Birds of a Feather! A new format of informal discussion, where the topics are decided by the attendees of the meeting.
After coffee, we moved to three more plenaries – for the first time speakers were presenting human genomes that had been sequenced on the MinION. Clive Brown, Oxford Nanopore’s CTO, gave his plenary talk, which you can now watch below.
Human genomes on a MinION
In the afternoon, the first human genomes to be sequenced on a MinION were presented. The presenters noted meaningful first results as well as a desire to continue work on expanding their projects and share their results with the scientific community.
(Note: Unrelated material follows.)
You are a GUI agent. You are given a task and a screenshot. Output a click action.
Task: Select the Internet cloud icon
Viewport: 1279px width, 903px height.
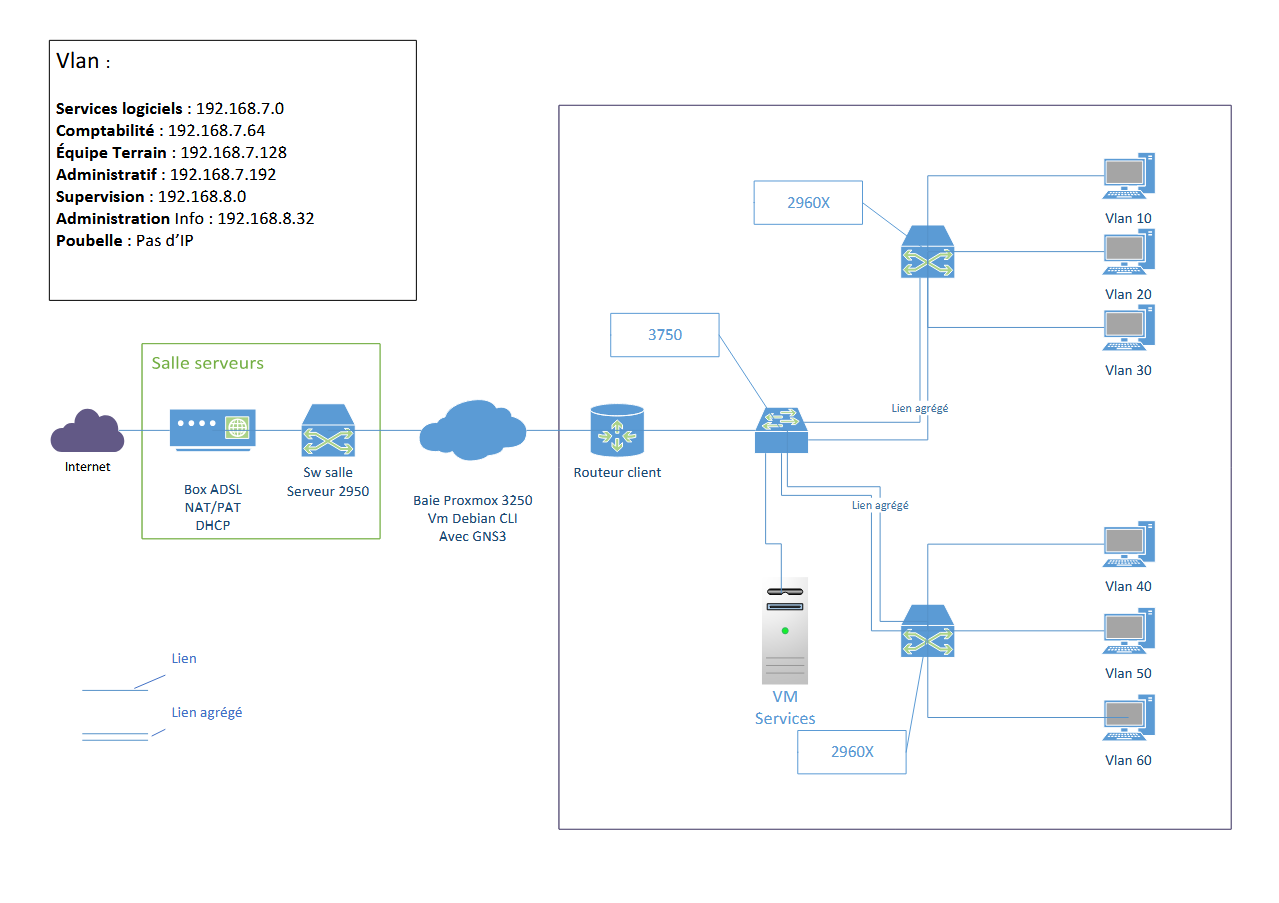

See their presentations/resources below:
Center for Molecular Medicine, UMC Utrecht
Characterization of structural variations and chromothripsis in nanopore sequencing data of human genomes
Genomics Plc and the Wellcome Trust Centre for Human Genetics
Nanopore sequencing of human genomes
Nanopore-WGS-Consortium (8 centres)
NA12878 genome sequence (20X; gDNA) using the MinIONView on github
Over drinks, the audience heard from Rachelle Jensen of Indigo V expeditions on the impact of genomic analysis on ocean research. Having recently used the MinION the group are excited about performing research at sea, making expeditions much more efficient as they can direct the next stage of research in real time, rather than on subsequent expeditions if using non-portable technologies. Indigo V works with a network of sailing citizen scientists and outlined their vision for a MinION (or SmidgION) and VolTRAX aboard a network of boats, creating a real time ocean biology surveillance network.